Zeynep bana bu olay yüzünden kızgındı. Başı ağrıdığı için benden ilaç isteyememiş. Fatma Abla'ya söylüyor benden ilaç alsın diye. "Konuşmadığınız için benim senden ilaç istememi söyledi" işaret etti Zeynep'i bana Fatma Abla. Ben de "Ben onunla konuşuyorum o benimle konuşmuyor" dedim. Bıyık altından gülüyor bana. Çıkarıp çantamdan verdim ilacı.
O sırada da Tugay diye biriyle konuşuyorum. Bunu birkaç kere bizim iş yerinden arayıp telefon şakası yapmıştık. Tugay ile aramızda geçen konuşmayı Zeynep'e de okudum.
Arkadan biri seslendi. Şengül bana "Senin iyice suyun ısındı Defne!" dedi.

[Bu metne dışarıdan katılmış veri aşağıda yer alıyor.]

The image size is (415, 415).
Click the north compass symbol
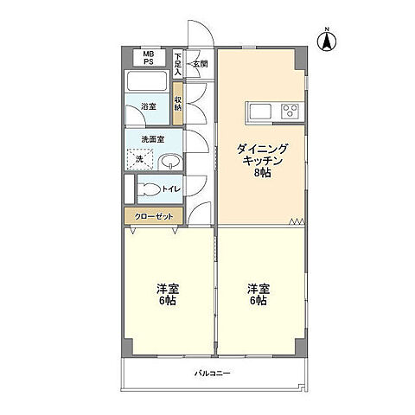[x=327, y=41]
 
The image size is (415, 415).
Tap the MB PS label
[x=149, y=58]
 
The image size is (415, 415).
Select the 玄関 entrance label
[x=201, y=64]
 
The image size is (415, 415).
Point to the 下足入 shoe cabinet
[x=177, y=64]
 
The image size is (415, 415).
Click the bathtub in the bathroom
[x=147, y=81]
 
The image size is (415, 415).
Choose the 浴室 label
[x=149, y=106]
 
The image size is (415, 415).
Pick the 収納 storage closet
[x=178, y=104]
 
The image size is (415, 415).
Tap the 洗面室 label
[x=153, y=139]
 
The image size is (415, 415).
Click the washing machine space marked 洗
[x=140, y=159]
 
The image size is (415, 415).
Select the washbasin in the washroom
[x=170, y=162]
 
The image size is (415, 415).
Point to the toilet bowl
[x=149, y=189]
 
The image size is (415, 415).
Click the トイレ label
[x=171, y=189]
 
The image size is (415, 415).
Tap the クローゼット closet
[x=154, y=216]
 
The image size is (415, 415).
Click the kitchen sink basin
[x=260, y=112]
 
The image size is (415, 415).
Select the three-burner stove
[x=290, y=112]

"N'oldu ya? Hep beni görüyorsun konuşurken. Ben mi konuşuyorum? Ağrı kesici istedi benden onu verdim!" dedim. Artık sinirlenmiştim. Kendisi kankası Gizem telefonda mesajlaşırken,konuşurken, bilgisayarda iş dışında başka şeylerle uğraşırken, bahçeye çıkıp sevgilisiyle konuşurken hiçbir şey olmuyor ama bize gelince göze batıyor oluyoruz. Suyun ısındı da ne demektir ya?
"Seni 6 dakikadır izliyorum. Çevrenle konuşuyorsun, telefonunla uğraşıyorsun." dedi.

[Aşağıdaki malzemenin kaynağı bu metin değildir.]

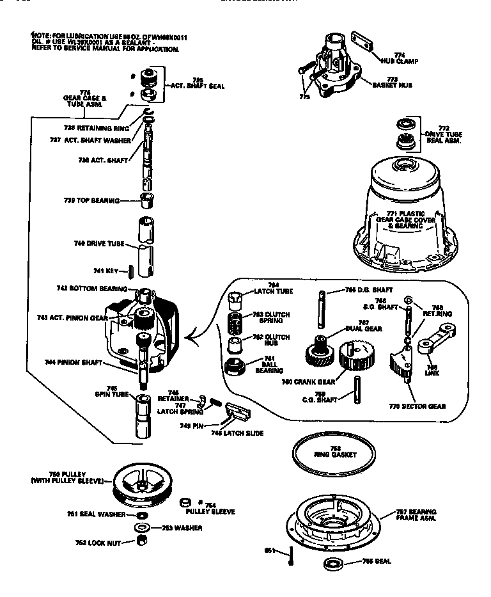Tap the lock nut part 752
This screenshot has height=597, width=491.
(x=143, y=541)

"Ağrı kesici verdim kıza." dedim ve sustu bir şey demedi.
Baktım yanımda Zeynep toparlanıyor. Şengül, Mardinli Zeyno ile Zeynep'i yer değiştirmiş. Mardinli Zeyno da yanıma gelince yakınmaya başladı. Bu kız hep böyle. Onlara bir şey söyleyemiyor ama başkalarının yanında her şeyden şikayetçi. Ben de dayanamayıp "Bir şeyden şikayetçiysen eğer git bunu söyle. Burada söylenerek bir yere varamazsın." dedim. Suratıma bakakaldı öylece. Biraz sonra Şengül'e "Ben yerimde iyiydim Şengül yaa..." dedi. Şengül de aldı bunu koydu eski yerine. Zeynep'i de başka masaya oturttu.
Şengül, Ersin'e "Siz Defne ile yer değiştirin. Zeynep'in yerine Akın'ı koyacağım. Yardım edersin ona." dedi. Benimle konuşmuyor, Ersin'e söylüyor.
"Ersin'in bilgisayarında benim sistemim açılmıyor." dedim.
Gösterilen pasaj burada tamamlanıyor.